Just three blocks from where Bergner and Engel made their livings, sat a stretch of land, which was home to, among other things, the J&P Baltz Brewery. Owned by brothers Jacob and Peter Baltz, the brewery produce a tangy, light lager – a result of the corn the brothers preferred to use. J&P Baltz continued brewing with much success until Prohibition after which production ceased forever.
For many breweries and bottling companies, Prohibition, which ran from 1920 to 1933, marked the end of a successful industry and a booming neighborhood. Much of Brewerytown’s history between its factory days and the present is lost, Wagner says. Partly because the story of a once-booming factory town has been told one too many times to matter. And partly because, unless a person seeks out Wagner, or one the state’s few other brewery historians, the story of old Brewerytown does not get told. It has its own history, separate from the likes of Ben Franklin, the Liberty Bell and Independence Hall in both geography and meaning.
But Richard Wagner seeks to preserve that meaning, and after showing us several old breweries, he gave a walking tour of what’s left of the neighborhood’s history. There are a few physical landmarks, including brewery owners’ former homes, but most have been replaced by new housing developments.

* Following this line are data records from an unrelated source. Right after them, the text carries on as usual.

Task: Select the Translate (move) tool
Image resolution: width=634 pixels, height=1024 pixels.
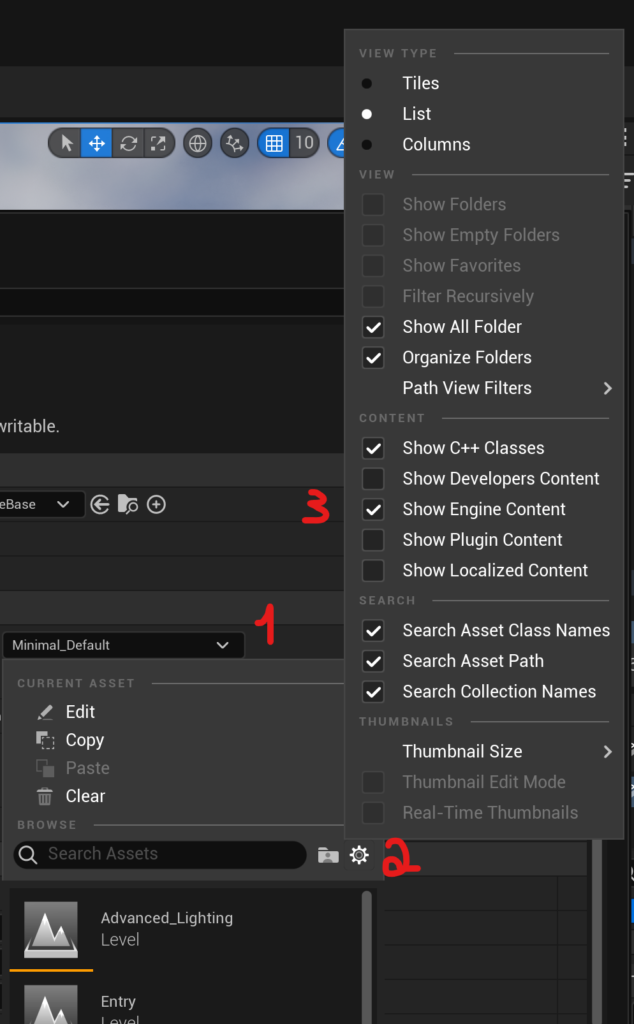Action: click(x=97, y=143)
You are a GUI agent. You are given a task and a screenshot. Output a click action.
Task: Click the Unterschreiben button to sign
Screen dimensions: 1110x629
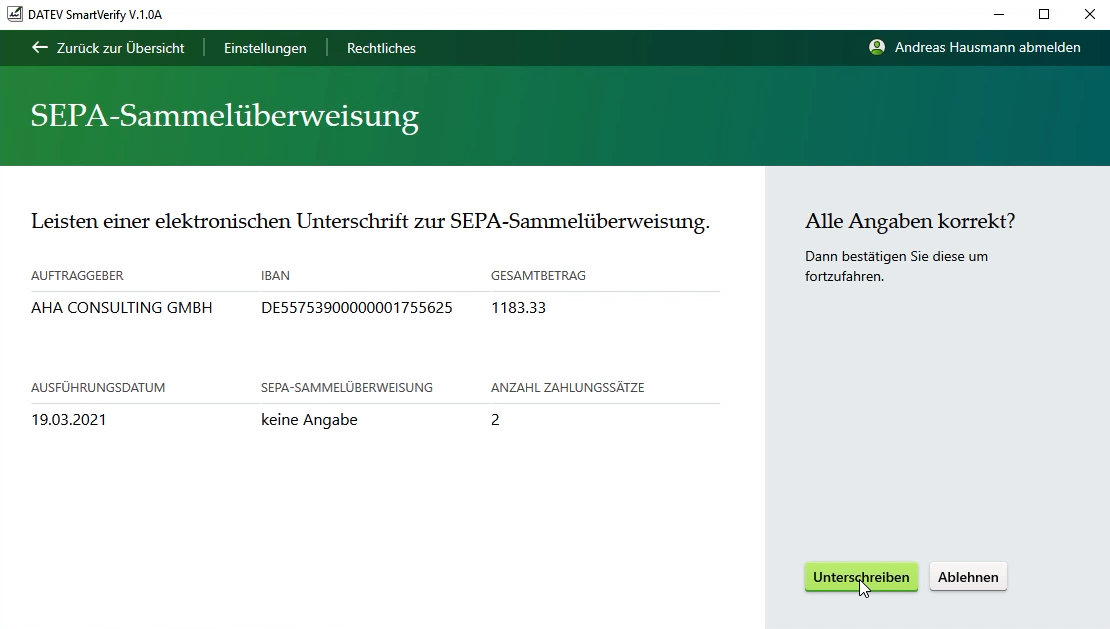[x=861, y=577]
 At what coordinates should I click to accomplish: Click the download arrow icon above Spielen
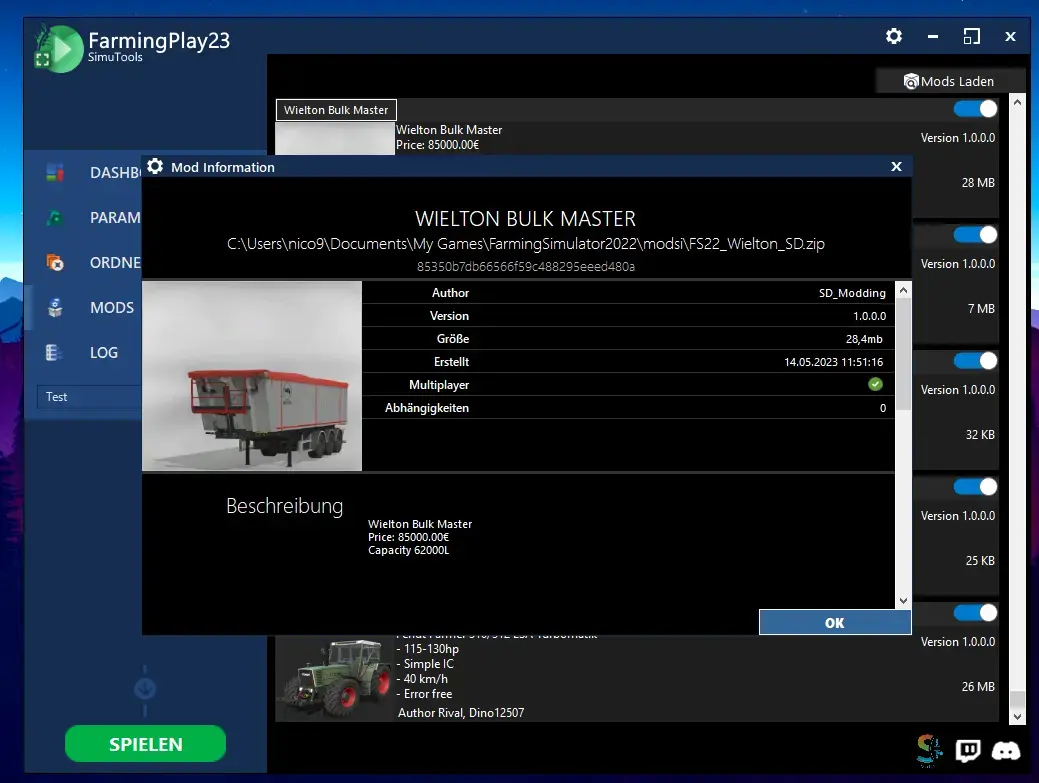click(x=145, y=690)
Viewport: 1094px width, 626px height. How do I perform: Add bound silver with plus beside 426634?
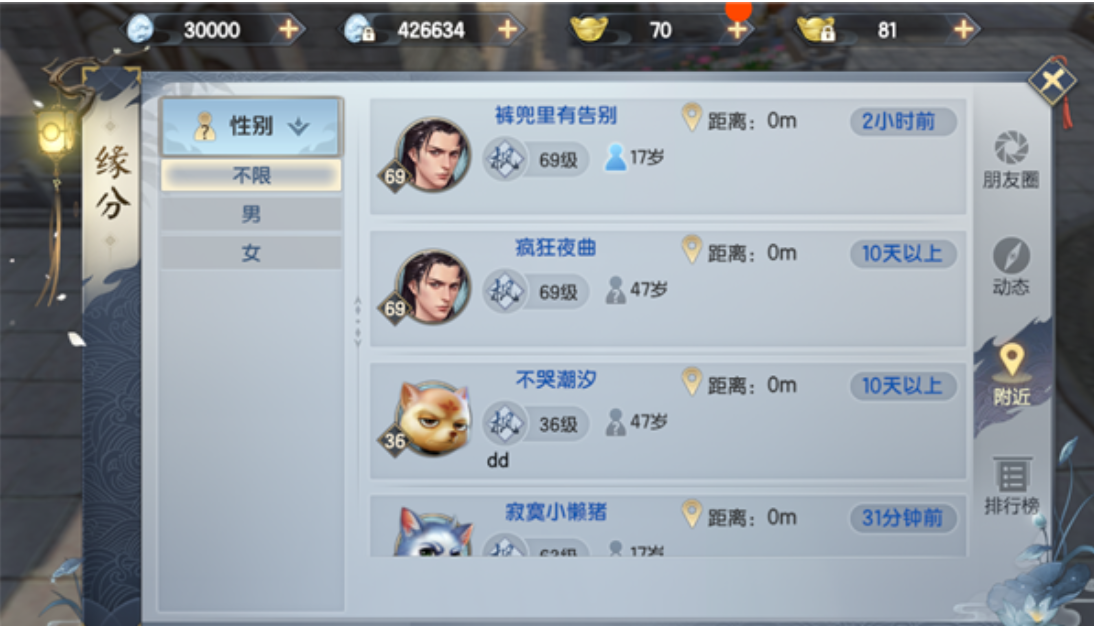pyautogui.click(x=507, y=29)
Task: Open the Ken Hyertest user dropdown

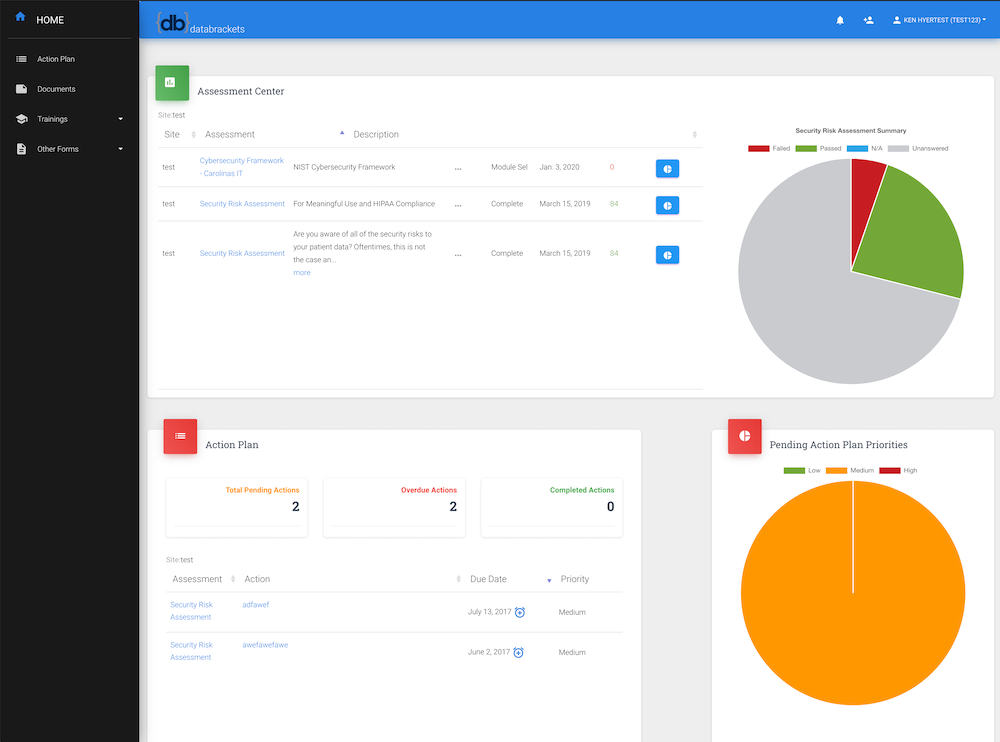Action: coord(938,20)
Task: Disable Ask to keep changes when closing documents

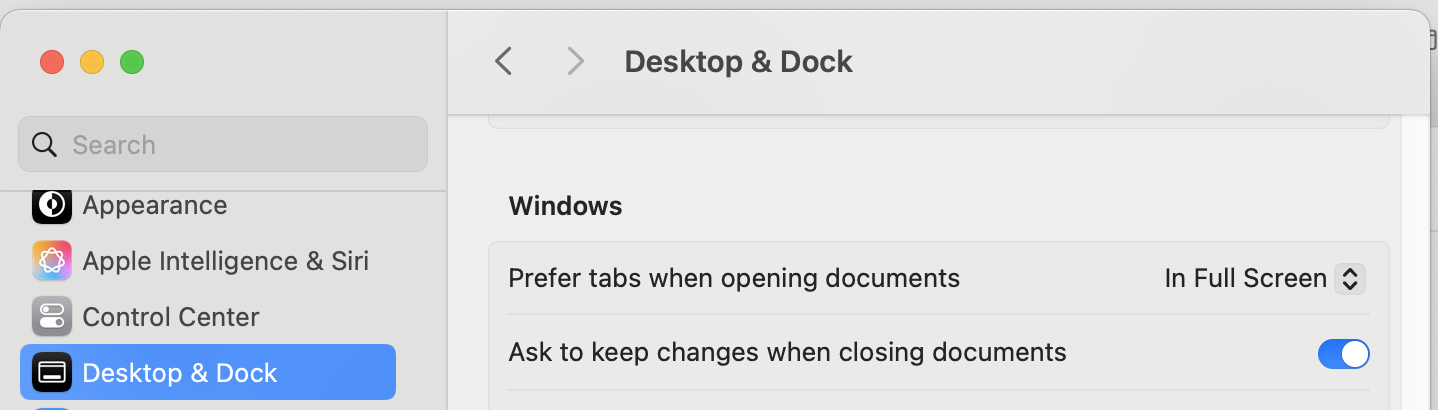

Parts of the former Baltz and Bergner and Engel properties have been cleared, and are now being used by Westrum Development Co., the developers responsible for Brewerytown Square – the former home of several ice houses and storage facilities – and the future site of the Flats and Brewerytown, which will sit on land formerly owned by Baltz, Bergner and Engel. There is talk, even, of a supermarket at 31st Street and Girard Avenue; a significantly different facility than the small German shops and produce markets where Brewerytown residents used to get their groceries.
Though Brewerytown has a full history between its days as a leading brewing community and its present revitalization, these two time periods share a common thread: a growing economy Richard Wagner. Wagner is the bridge between Brewerytown’s oldest and newest states.
This is a great article about the history of Brewerytown. If you are interested in what’s going on these days in the “the small German shops and produce markets where Brewerytown residents used to get their groceries,” check out artplussoulfood.com, the blog of the art + soul food festival on Girard Ave from 26th to 10th streets. June 13th from 6-9 pm.
Hi there I like your post
Sorry, but this is NOT a great or even good article about Brewerytown. Almost HALF of it is spent setting it up: waiting 40 minutes for the guy to show up, three journalists, the guy is 40 minutes late showing up, compact car, three journalists, compact car…come on. Not that a set up isn’t valuable or interesting, there’s just too much compared to the meat of the article and it is repetitive to boot.
I do appreciate what I did learn about the neighborhood, so thanks, of course, but please…spend more time on the subject.